The second reason is regional politics. Support for environmental legislation is strongest on the coasts, weakest in the interior areas that depend more heavily on coal-fired power plants. The Midwest, which has already been hit hard by the collapse of manufacturing, would take a second blow. This matters because the Democratic Party is an uneasy coalition between the coasts and the interior, symbolized by bitter fight between Henry Waxman and John Dingell for the chairmanship of the House Energy and Commerce Committee. It is hard to imagine Midwestern Democrats voting for cap-and-trade in current economic circumstances, and perhaps not in any economic circumstances--that is, unless they receive credible assurances of dollar-for-dollar offsets against the higher costs their constituents would have to bear.

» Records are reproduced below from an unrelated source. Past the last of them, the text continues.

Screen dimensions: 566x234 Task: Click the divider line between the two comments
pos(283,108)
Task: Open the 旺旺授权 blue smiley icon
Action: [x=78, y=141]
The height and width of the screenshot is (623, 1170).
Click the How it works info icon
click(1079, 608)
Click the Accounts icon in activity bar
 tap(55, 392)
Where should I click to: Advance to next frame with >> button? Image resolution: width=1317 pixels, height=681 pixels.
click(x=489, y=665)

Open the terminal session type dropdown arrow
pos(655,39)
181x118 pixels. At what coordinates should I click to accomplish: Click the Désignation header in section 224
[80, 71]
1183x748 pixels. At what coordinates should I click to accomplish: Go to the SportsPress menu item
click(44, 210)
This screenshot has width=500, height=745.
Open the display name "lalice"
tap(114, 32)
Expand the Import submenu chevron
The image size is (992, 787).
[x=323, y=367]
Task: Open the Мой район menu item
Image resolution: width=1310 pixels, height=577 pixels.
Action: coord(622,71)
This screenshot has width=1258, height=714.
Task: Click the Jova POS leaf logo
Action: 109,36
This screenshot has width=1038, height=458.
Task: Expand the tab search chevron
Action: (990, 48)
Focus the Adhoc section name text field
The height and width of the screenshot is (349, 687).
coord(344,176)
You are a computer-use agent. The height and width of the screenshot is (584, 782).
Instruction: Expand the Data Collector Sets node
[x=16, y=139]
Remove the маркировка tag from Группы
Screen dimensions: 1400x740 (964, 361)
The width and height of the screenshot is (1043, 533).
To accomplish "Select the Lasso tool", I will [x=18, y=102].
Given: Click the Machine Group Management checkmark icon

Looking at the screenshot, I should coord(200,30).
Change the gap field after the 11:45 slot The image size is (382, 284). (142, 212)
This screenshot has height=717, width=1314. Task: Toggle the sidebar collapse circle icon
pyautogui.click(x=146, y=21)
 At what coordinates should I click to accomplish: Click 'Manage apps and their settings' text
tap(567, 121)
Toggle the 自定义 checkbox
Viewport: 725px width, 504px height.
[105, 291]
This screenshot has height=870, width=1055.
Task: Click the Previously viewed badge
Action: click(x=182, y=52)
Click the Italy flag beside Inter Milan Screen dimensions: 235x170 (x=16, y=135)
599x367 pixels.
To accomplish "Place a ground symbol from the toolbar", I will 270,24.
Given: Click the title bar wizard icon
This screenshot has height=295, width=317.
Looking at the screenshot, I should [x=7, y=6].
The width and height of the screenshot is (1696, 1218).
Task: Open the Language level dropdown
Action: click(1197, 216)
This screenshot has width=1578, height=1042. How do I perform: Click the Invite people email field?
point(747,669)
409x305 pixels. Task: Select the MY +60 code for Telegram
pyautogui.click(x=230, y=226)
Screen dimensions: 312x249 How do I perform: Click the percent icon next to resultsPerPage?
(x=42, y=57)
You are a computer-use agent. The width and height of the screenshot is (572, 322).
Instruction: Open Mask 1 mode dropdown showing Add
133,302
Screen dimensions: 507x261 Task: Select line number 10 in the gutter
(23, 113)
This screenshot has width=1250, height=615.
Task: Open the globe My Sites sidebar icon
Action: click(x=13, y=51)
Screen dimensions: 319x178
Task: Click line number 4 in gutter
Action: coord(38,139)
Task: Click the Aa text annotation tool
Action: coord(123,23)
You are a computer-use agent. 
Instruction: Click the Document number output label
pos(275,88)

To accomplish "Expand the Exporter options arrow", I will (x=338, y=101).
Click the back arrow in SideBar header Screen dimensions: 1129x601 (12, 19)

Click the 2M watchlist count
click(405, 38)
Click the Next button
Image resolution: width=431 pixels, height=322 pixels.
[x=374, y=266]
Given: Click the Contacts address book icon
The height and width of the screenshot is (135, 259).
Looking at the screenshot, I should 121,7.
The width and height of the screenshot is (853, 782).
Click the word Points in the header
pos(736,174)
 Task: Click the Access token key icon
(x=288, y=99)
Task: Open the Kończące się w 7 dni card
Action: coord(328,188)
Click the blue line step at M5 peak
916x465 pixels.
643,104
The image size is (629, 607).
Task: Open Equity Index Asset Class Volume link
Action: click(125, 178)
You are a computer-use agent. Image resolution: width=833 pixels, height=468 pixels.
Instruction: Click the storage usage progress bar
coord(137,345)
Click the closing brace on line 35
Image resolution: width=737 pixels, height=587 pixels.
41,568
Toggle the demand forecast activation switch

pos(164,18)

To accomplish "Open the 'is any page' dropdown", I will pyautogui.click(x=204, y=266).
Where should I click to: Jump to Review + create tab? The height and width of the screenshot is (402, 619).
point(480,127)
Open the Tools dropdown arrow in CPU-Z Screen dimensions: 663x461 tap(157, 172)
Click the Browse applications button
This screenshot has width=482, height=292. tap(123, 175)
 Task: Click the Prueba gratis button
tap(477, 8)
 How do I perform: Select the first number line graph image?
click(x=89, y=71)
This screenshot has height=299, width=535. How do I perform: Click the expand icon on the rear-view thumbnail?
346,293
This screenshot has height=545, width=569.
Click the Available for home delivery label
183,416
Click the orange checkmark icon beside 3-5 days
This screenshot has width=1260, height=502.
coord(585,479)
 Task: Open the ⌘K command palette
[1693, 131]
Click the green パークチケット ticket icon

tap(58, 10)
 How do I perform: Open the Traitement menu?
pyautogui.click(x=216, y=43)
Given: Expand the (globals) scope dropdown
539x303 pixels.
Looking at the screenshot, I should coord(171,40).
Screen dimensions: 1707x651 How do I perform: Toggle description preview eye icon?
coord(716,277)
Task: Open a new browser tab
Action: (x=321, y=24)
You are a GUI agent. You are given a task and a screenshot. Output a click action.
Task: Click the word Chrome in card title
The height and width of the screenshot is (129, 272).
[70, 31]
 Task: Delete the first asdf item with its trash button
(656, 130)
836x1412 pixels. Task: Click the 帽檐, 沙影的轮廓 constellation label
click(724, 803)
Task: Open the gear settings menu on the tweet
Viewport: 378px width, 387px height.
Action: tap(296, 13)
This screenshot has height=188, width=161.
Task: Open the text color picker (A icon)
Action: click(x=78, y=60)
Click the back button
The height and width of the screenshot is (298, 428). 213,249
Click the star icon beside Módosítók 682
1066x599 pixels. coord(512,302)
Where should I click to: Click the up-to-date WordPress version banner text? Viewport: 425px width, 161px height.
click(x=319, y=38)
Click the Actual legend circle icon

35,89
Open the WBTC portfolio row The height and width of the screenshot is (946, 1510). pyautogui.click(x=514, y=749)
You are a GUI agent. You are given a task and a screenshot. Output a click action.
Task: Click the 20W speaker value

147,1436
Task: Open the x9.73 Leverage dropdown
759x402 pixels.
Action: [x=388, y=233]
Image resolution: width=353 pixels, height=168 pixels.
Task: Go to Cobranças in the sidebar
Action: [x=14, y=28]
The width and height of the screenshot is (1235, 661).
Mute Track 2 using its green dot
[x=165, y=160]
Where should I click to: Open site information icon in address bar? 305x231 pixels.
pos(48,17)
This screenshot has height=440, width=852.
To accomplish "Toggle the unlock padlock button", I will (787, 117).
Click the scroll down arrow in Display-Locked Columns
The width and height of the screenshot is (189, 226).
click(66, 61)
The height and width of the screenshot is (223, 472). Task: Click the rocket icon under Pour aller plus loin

This reality creates two difficulties for the Obama administration. On the fiscal front, the administration is counting on $629 billion in revenues from cap-and-trade to pay for the Making Work Pay tax credit and its proposed spending on clear energy technology. Failure to pass cap-and-trade would force the administration to choose between cherished programs and an even higher budget deficit, already estimated by the CBO at $9.3 trillion over the next decade. On the diplomatic front, when the Copenhagen Climate Conference convenes this December, the administration faces the prospect of showing up empty-handed. Senior officials acknowledge the potential embarrassment for a president so clearly determined to assert American global leadership on energy and environmental issues but see no easy way out.
In the face of these inconvenient developments, the administration's options are limited. If the president remains committed to Making Work Pay and clean energy investment, he will probably have to agree to equivalent spending reductions elsewhere, because fiscal moderates within his own party will insist. Internationally, the president's team would be wise to prepare other key participants in the Copenhagen conference for the near-certainty that the stance of the United States on emissions reductions will be based mostly on good intentions rather than settled policy. The administration, quite simply, won't be close to meeting its own standards of success on environmental issues--and it is hard to erect credibility on a foundation of overpromising and underperforming.